Boundaries, Scope, and Ethical Referral
The course clearly distinguishes financial counseling from mental-health treatment. Advisors are taught how to recognize when client needs exceed the advisory role, how to document appropriately, and how to ethically refer clients to outside support while maintaining dignity, respect, and client trust.

Practical Application and Case Examples
The session concludes with applied scenarios showing how small changes in language, pacing, structure, and follow-up can materially improve outcomes for neurodivergent clients—while reducing advisor risk and reinforcing ethical, client-first conduct.


Learning Objectives (IAR Ethics–Anchored)

After completing this course, participants will be able to:

  1. Explain neurodivergence as an ethical client-care consideration, not a diagnosis.
    Focuses on fiduciary duty and client dignity.
  2. Identify how Investor Identity traits affect neurodivergent client decision-making.
    Applies Murtha’s needs, values, beliefs, and goals framework.
  3. Recognize when standard advisory communication increases risk of client misunderstanding.
    Links communication style to ethical harm prevention.
  4. Apply Unconditional Positive Regard to support neurodivergent client autonomy.
    Reinforces respect and non-judgment in fiduciary relationships.
  5. Use concreteness and pacing to improve informed consent and comprehension.
    Addresses ethical clarity and transparency.
  6. Distinguish emotional sensitivity from financial incapacity in client interactions.
    Avoids overreach while protecting clients.
  7. Adapt Strategic Emotional Communication for clients with processing differences.
    Prevents premature recommendations and undue influence.
  8. Strengthen trust with neurodivergent clients through predictability and follow-up.
    Aligns with ethical and interpersonal trust obligations.
  9. Identify ethical warning signs requiring documentation or referral.
    Clarifies scope boundaries and professional responsibility.
  10. Demonstrate fiduciary judgment when counseling neurodivergent clients under stress.
    Integrates ethics, care, and risk awareness.

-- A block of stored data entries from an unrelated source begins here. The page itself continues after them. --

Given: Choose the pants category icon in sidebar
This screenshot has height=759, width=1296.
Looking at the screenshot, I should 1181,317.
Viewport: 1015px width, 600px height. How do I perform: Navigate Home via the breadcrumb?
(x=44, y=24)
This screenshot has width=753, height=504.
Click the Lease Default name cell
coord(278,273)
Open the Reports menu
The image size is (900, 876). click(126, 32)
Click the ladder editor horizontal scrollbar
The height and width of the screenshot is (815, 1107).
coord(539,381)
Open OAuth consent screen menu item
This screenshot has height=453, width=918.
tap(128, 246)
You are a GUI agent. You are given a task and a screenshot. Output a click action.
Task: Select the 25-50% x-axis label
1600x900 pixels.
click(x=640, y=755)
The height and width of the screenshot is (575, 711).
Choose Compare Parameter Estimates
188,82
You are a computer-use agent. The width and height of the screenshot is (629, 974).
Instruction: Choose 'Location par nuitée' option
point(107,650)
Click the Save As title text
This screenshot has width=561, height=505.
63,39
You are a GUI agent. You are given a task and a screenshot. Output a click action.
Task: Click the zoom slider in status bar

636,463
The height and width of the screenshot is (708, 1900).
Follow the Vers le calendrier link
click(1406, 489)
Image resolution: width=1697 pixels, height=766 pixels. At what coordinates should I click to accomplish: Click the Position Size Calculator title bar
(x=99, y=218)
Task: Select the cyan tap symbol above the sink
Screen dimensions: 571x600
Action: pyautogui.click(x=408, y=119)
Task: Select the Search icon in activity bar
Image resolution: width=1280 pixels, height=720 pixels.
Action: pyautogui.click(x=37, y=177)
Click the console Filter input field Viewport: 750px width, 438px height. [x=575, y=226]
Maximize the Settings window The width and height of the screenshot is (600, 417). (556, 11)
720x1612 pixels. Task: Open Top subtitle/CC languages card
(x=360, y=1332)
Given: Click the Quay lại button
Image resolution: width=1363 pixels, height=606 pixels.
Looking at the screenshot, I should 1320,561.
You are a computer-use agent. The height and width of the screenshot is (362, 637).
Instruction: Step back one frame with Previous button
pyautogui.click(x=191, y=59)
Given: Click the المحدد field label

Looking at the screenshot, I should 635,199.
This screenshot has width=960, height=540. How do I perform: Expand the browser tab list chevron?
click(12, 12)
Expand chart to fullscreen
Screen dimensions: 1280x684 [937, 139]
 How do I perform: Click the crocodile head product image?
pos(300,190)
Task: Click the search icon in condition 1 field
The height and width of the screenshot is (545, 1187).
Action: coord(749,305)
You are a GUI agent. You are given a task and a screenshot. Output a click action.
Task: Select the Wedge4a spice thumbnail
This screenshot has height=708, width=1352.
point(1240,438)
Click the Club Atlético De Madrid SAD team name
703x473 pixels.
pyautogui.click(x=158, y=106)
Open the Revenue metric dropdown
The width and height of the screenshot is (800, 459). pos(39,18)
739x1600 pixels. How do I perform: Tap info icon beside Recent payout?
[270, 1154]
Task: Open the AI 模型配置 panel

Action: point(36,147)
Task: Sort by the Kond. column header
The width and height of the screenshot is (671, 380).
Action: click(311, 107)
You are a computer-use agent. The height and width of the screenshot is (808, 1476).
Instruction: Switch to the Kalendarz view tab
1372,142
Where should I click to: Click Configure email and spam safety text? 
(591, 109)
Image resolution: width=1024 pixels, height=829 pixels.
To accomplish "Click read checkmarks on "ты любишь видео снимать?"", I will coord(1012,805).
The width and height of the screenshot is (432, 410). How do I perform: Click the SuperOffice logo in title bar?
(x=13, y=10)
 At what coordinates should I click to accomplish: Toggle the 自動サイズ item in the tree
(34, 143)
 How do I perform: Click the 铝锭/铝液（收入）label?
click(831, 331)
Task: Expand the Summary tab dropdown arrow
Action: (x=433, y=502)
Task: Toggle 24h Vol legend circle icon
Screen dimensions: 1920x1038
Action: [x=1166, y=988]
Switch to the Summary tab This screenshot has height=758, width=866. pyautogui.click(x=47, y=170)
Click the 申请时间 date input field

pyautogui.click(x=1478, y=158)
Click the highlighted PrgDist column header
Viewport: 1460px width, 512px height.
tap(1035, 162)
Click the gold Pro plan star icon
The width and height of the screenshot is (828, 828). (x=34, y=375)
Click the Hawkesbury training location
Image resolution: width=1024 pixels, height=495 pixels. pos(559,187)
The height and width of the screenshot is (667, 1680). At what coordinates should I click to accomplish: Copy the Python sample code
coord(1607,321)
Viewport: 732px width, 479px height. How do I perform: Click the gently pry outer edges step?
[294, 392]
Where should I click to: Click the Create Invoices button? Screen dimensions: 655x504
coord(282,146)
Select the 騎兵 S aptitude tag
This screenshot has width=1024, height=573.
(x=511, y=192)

Source Foundation (for internal review)

This proposal is grounded entirely in Frank Murtha’s Financial Counseling Institute curriculum, including:

  • Investor Identity and Big Five Personality Traits
  • Counseling Strategies, Strategic Emotional Communication, and UPR
  • Fear, Anxiety, Stress, and Crisis Planning
  • Mental Health Boundaries and Ethical Referral Practices


CE Submission & Approval Status

Organization Status Course ID
CFP Board To Be Submitted

IWI / CIMA To Be Submitted

NASAA To Be Submitted

NASBA To Be Submitted

Approved – Course has been fully approved
Pending Review – Submitted and awaiting review
– Not yet submitted
Not Approved – Course is not approved for CE

Credit Requirements (Live Attendance)

To earn credit for a live class, CPAs must respond to three unscored polls, and IARs must respond to at least one poll during the program. No exam is required for live attendance.


Who Should Attend

IARs, CFP® professionals, EAs, CFAs, CPA financial planners, CPA/PFSs, CIMAs, CLUs, ChFCs, and other professionals seeking a deeper understanding of how economic conditions influence investment decisions and disciplined portfolio strategies.


Cost

Free to Advisors4Advisors members ($60/quarter)


CPE / CE Credit

  • Credit Hours: 1 hour

  • Field of Study: Economics

  • Course Level: Overview


Prerequisites

None


Advanced Preparation

None


Delivery Method

Group Internet-Based (Live webinar and on-demand replay)

Instructor(s)

Frank Murtha

Frank Murtha, who holds a Ph.D. in Counseling Psychology, has taught at The City University of New York, Penn State, and New York University. In 2001, Dr. Murtha co-founded MarketPsych Inc., a statistically valid assessment for identifying investor personality traits, and he consults to institutional investors on macro- and micro-behavioral economics. In early 2021, he co-founded Financial Counseling Institute.